§ WORK ORDER
Throughout the records below, find each line holding "will" and copy it.

§ THE DATA
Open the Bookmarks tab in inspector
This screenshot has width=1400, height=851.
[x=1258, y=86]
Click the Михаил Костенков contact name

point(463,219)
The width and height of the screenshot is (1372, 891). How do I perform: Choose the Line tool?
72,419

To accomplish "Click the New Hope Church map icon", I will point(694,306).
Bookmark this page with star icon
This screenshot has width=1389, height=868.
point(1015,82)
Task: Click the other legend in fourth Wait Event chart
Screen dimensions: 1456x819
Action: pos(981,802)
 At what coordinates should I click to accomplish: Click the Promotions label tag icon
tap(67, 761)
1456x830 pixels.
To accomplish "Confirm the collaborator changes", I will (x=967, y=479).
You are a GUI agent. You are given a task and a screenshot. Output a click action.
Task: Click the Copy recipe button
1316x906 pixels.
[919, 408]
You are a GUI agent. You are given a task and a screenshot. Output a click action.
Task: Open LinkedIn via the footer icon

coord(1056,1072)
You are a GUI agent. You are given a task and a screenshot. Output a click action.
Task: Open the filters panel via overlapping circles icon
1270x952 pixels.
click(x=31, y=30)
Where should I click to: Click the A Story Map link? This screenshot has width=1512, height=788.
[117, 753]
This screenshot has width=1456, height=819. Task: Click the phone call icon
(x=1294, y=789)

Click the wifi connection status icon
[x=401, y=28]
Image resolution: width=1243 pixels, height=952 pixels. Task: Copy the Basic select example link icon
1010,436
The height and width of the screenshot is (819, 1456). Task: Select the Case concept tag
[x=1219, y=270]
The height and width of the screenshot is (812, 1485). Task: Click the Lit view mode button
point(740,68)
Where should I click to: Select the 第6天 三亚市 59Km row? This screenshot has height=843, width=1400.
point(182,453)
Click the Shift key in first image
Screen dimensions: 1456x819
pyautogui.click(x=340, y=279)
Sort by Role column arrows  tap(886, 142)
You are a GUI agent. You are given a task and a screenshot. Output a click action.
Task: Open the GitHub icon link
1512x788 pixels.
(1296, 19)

§ YOUR SOLUTION
To accomplish "Click the New Hope Church map icon", I will point(694,306).
To accomplish "Confirm the collaborator changes", I will (x=967, y=479).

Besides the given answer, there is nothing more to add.